Ella asintió, impasible.
—Hawat ha instalado ya tu detector de venenos en la mesa — dijo—. Pero tienes otro portátil en tu habitación.
—Habéis previsto incluso esta… discrepancia —dijo ella.
—Querida, pero pienso también en tu comodidad. He contratado criadas. Son locales, pero Hawat las ha seleccionado… todas ellas son Fremen. Servirán hasta que nuestra propia gente haya terminado las tareas que tienen ahora.
—¿Hay alguien en este lugar que sea realmente de fiar?
—Todos aquellos que odian a los Harkonnen. Quizá incluso quieras quedarte con el ama de llaves: la Shadout Mapes.
—¿Shadout? —dijo Jessica—. ¿Un título Fremen?
—Me han dicho que significa «excavapozos», una palabra llena de importantes implicaciones aquí. Puede que no corresponda a tu idea de la sirvienta ideal, pero Hawat habla muy bien de ella, basándose en un informe de Duncan. Ambos están convencidos de que desea servir… y especialmente servirte a ti.
—¿A mi?
—Los Fremen han sabido que eres Bene Gesserit. Y corren leyendas acerca de las Bene Gesserit.
La Missionaria Protectiva, pensó Jessica. No hay ningún lugar que se les escape.
—¿Esto significa que Duncan ha tenido éxito? —preguntó—. ¿Serán los Fremen nuestros aliados?
—No hay todavía nada concreto —dijo el Duque—. Duncan cree que antes desean observarnos un poco. De todos modos, han prometido no saquear los pueblos limítrofes durante la tregua. Es un logro más importante de lo que puede parecer. Hawat me ha dicho que los Fremen eran una profunda espina en el costado de los Harkonnen, que mantenían en secreto el alcance de sus incursiones. No querían pedirle ayuda al Emperador para que no supiera la ineficacia de las fuerzas militares de los Harkonnen.

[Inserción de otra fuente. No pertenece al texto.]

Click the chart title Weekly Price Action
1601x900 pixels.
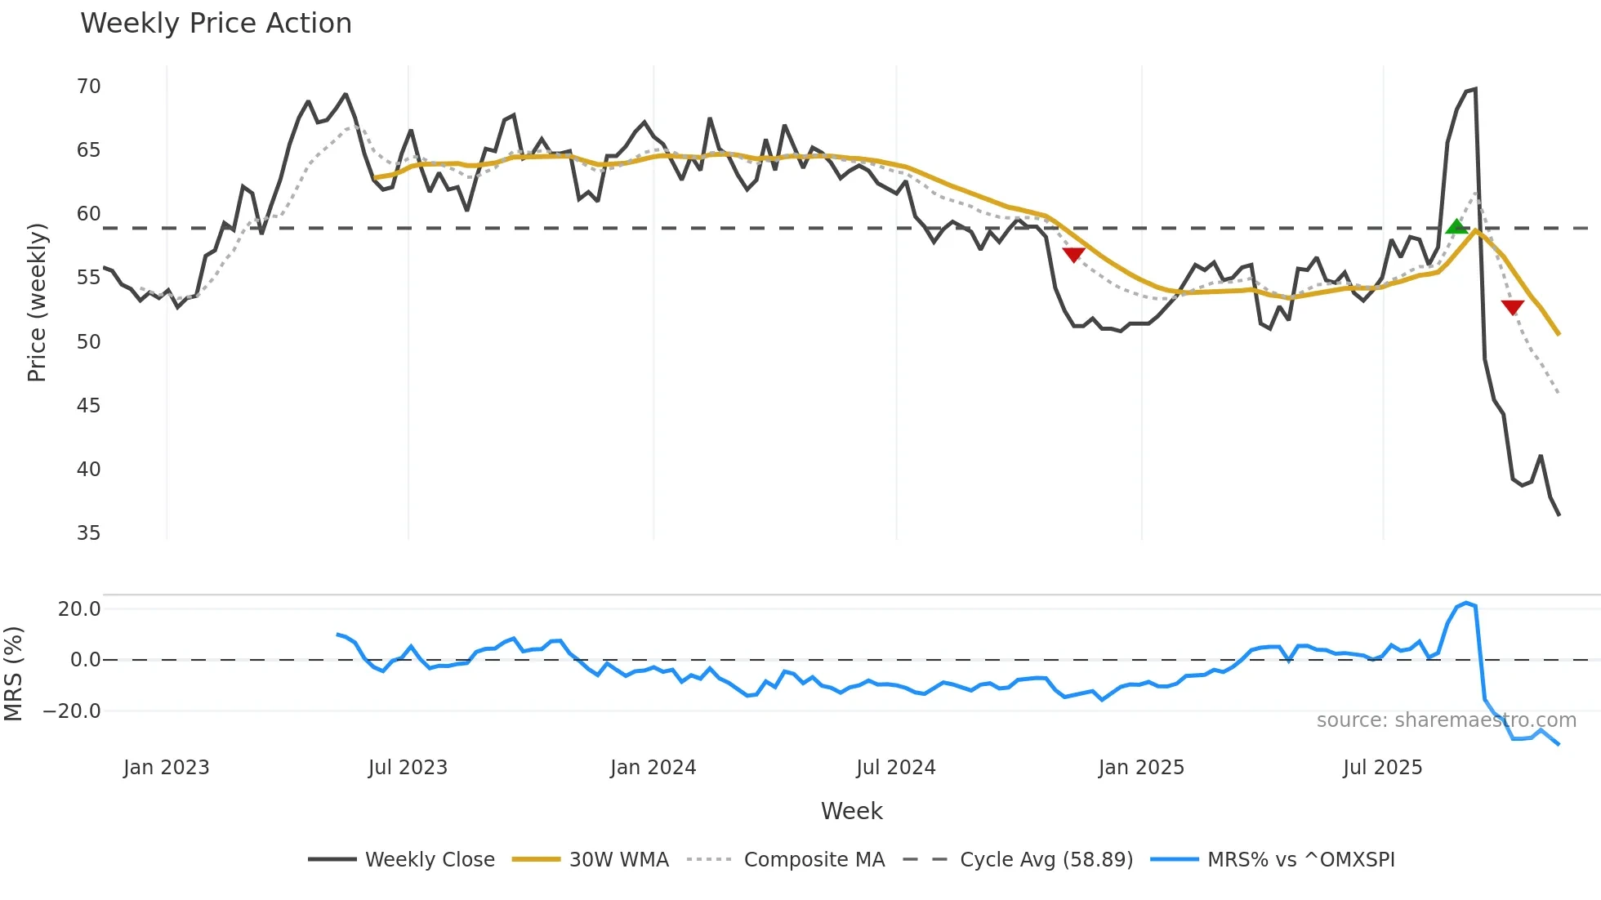click(x=216, y=24)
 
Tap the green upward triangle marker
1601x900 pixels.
click(x=1456, y=227)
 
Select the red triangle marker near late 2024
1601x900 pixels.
click(x=1073, y=255)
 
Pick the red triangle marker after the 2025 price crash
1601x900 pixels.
click(x=1512, y=307)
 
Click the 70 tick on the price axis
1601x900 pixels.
click(x=88, y=87)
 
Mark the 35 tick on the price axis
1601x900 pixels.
click(x=88, y=533)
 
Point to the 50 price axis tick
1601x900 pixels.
click(x=88, y=342)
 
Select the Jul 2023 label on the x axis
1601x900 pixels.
click(x=408, y=768)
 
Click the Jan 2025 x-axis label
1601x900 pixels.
click(x=1140, y=768)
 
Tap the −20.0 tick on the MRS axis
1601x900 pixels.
click(x=72, y=711)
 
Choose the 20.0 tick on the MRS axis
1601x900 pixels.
click(x=79, y=609)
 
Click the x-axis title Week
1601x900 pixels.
click(x=851, y=811)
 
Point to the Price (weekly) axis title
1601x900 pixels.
click(x=37, y=302)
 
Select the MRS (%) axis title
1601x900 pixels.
click(x=13, y=674)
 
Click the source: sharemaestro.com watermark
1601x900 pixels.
click(x=1446, y=720)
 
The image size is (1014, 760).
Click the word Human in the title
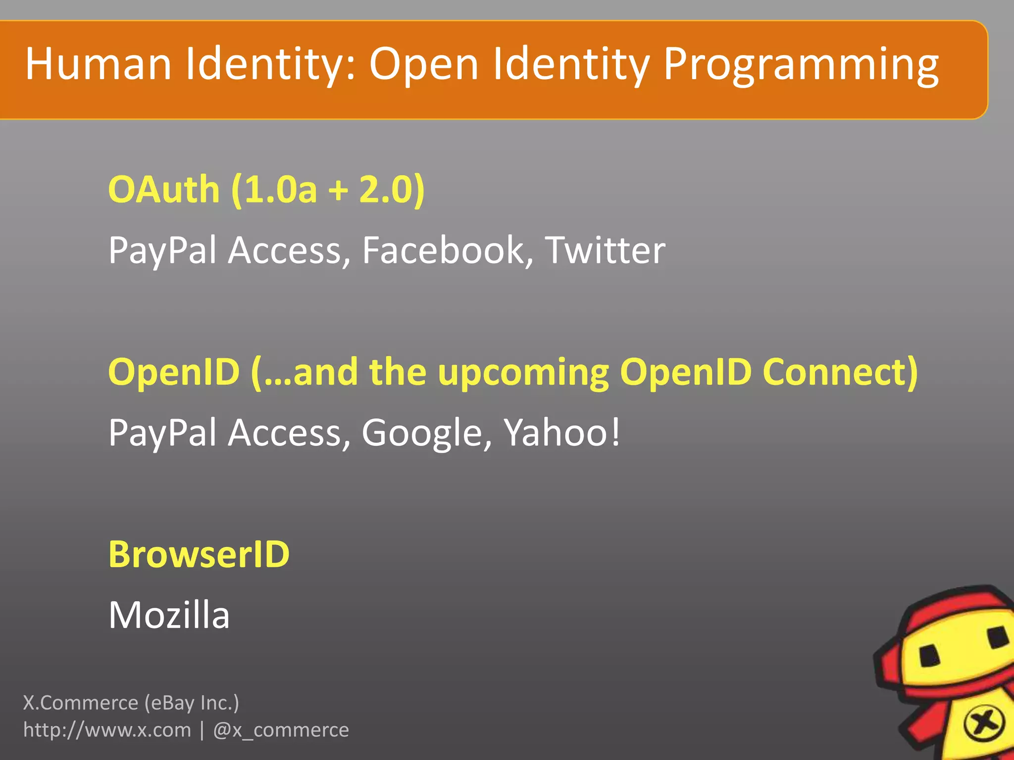pyautogui.click(x=98, y=64)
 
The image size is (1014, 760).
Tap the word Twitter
pyautogui.click(x=605, y=250)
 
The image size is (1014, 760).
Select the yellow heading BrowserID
pyautogui.click(x=199, y=554)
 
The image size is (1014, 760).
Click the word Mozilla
pyautogui.click(x=169, y=615)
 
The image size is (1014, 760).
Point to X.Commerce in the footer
pyautogui.click(x=81, y=703)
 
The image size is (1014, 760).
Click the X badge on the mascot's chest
pyautogui.click(x=983, y=724)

—Un ama de llaves Fremen —murmuró Jessica, volviendo al tema de la Shadout Mapes—. Así que tendrá los ojos totalmente azules.
—No te dejes engañar por la apariencia de esa gente —dijo el Duque—. Son muy fuertes y de una profunda vitalidad. Creo que son precisamente lo que necesitamos.
—Es un juego peligroso —dijo Jessica.
—No empecemos de nuevo con esto —dijo él.
Ella forzó una sonrisa.
—Estamos en esto, no hay ninguna duda acerca de ello. —Se concentró en un rápido ejercicio de retorno a la calma: dos inspiraciones, el pensamiento ritual, y luego—: Cuando asigne las habitaciones, ¿hay alguna en especial que deseéis que os reserve para vos?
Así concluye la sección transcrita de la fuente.